Wakamatsu's usual cinéma vérité-inspired style gives us some interesting looks at Japan in 1969-- Shinjuku station, and various Tokyo streets and student gatherings as they were at the time. Some of the film is shot guerilla-style, with the performers apparently asking random girls on the street to go out with them. This all adds some documentary interest to the film. It's also interesting to hear the young men using the term "pinku eiga" to describe the softcore films they view, and the genre to which this film belongs. The older term, "eroduction" was used in Donald Richie's contemporary essay on the genre, and was used by Peter Cowie, in his two "World Filmography" books covering 1967 and 1968, printed in 1977.
This being a Pink film, some touch of eroticism might be expected, but very little is to be found here. The actress in the first attack, on the beach, is nice to look at, but the violence of the scene serves as a wet blanket. Potentially the most erotically interesting scene is the one in which the trio peep on the neighbors. But the lovers are almost totally unseen here. This lengthy segment gives the audience an almost totally dark screen punctuated with brief flashes of light on a body part, accompanied by the sound of a woman moaning in pleasure. Cinematically it's rather interesting, and, giving us the peeper's POV, it's more realistic than an explicit nude scene would have been, but erotically it's just frustrating. The general atmosphere of misogyny and violence in the film is a turn-off, though a fairly common trait in Pink films of the era. To see how much worse this film could be, compare it with Naked Pursuit, another violent Pink film released the same year.

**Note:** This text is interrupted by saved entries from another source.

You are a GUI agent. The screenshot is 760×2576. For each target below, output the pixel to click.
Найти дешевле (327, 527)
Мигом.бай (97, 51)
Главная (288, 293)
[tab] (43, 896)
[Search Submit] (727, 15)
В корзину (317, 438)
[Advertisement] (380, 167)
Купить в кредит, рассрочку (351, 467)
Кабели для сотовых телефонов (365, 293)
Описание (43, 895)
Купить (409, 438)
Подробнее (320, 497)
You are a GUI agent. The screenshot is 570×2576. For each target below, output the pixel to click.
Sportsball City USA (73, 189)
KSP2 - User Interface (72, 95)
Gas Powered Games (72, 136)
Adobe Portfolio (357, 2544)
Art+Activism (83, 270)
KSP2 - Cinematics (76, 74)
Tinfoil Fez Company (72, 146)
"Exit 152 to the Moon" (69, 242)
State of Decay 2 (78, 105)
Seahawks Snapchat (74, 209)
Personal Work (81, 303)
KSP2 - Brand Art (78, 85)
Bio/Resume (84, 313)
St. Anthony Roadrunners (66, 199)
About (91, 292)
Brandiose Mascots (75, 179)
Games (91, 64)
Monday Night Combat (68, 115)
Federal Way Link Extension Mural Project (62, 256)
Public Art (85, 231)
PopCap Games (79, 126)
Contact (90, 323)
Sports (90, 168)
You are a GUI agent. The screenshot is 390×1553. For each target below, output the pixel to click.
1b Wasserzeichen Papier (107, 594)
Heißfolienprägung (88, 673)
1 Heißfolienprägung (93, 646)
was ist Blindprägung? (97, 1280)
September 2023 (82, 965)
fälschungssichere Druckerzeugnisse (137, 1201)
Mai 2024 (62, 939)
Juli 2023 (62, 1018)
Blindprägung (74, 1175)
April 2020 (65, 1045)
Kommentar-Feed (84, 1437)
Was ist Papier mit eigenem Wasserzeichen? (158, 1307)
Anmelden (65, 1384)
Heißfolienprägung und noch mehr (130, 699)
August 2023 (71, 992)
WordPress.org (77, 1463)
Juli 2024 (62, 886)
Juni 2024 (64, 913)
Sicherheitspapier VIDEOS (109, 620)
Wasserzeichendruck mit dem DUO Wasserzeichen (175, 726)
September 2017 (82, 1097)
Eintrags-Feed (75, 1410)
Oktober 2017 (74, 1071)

At a mere 71 minutes, it runs by quickly enough not to wear out its welcome. I recommend that fans of the genre give the film a look, though others will probably want to avoid it. It's by one of the masters of the genre, and has a lot his stylistic trademarks, though it shows him treading water rather than making any major artistic statements. The danger in making a film about bored, aimless, violent people, is of making a boring, aimlessly violent film, and, despite his typically interesting direction and camera-work, I don't think Wakamatsu has entirely avoided this pitfall in this film.